A photo from one of the many protests against the proposed education cuts

By Alex Wukman

Outside Love Elementary everything is prosaic; the sound of a Mariachi trumpet drifts east across Shepherd and down 13th Street from a used car lot dotted with US, Texas and Mexico flags. Timbergrove Little League’s White Socks practice run downs on the school baseball fields, and in the shadows cast by the booms of TV trucks a jogger stops to kick a soccer ball with a father teaching his two young sons to pass to the inside of your teammate’s feet. Inside Love Elementary things are not so pleasant.

 Parents, holding signs and wearing t-shirts proudly proclaiming how much they love Love Elementary, are crammed into the school’s cafetorium to hear why HISD is considering closing the school and sending its 400 plus students to two other schools. Since HISD announced in March that Love was one of the schools being looked at for closure rumors have been circulating and one of the more persistent is that the district wants to close the school and sell the land to a developer who turn it into townhomes. And when one parent, who doesn’t provide her name, tells the HISD representative this he assures her that the district has no interest in selling the land.

 “We simply are here to talk about consolidation because of declining enrollment,” says the HISD representative. The parent, a fiery 5’2” Latina bubbling over with righteous anger, has no patience for bearucratic reasoning. “You’re lying,” she says, “there are plenty of students coming to this school.” As the meeting continues the anger and frustration from the crowd never ebbs. Community members and parents provide a litany of reasons why Love should be spared the ax. They cite the school’s improving test scores, the incredibly active PTO, the informal surveys that show the amount of students from the Heights entering kindergarten is expected to triple within in the next four years; but all of it seems to fall on deaf ears.

 Many of the parents dispute the demographic data that HISD’s highly paid consulting firm Magellan has provided the district; data that predicts Love will have a decreasing enrollment.
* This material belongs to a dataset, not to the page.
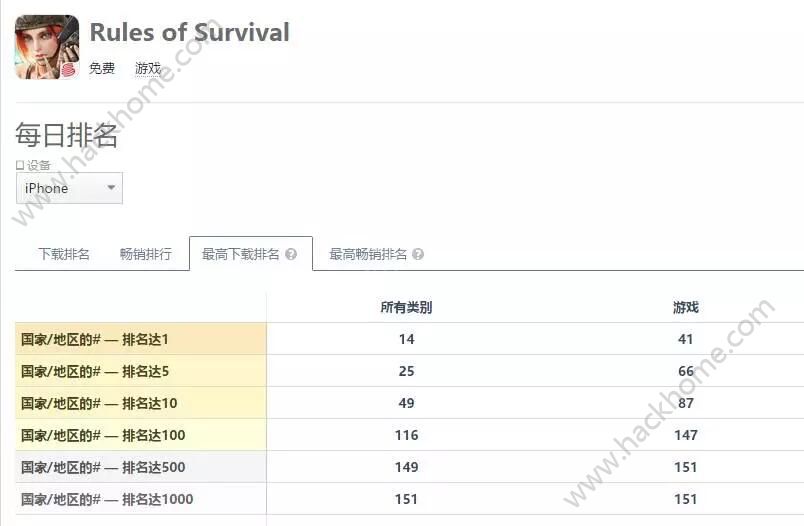
Task: Switch to 下载排名 tab
Action: 64,254
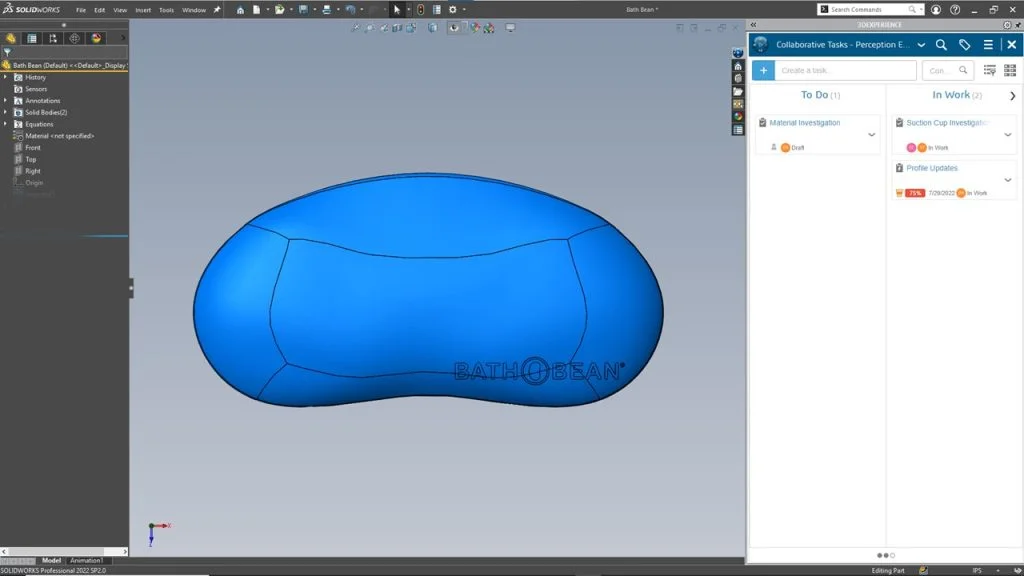Image resolution: width=1024 pixels, height=576 pixels.
Task: Activate the Section View tool
Action: [395, 28]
Faculty and staff, their HISD identification badges obscured by “I heart Love” t-shirts, raise their voices as they take the mic and demand that the district make sacrifices in other areas. “We don’t need cuts to schools that are working. The sacrifices need to come from unproven experimental programs,” says one teacher.

 For months HISD has been plagued with concerns about the Apollo 20 program, which requires students to come to start the school year a week earlier and stay an hour later every day, provides math tutoring for sixth and ninth graders at the participating schools and gives students who are considered below grade level an extra math or reading class every day. Apollo 20 has been the pet project of HISD’s new Superintendent Terry Grier.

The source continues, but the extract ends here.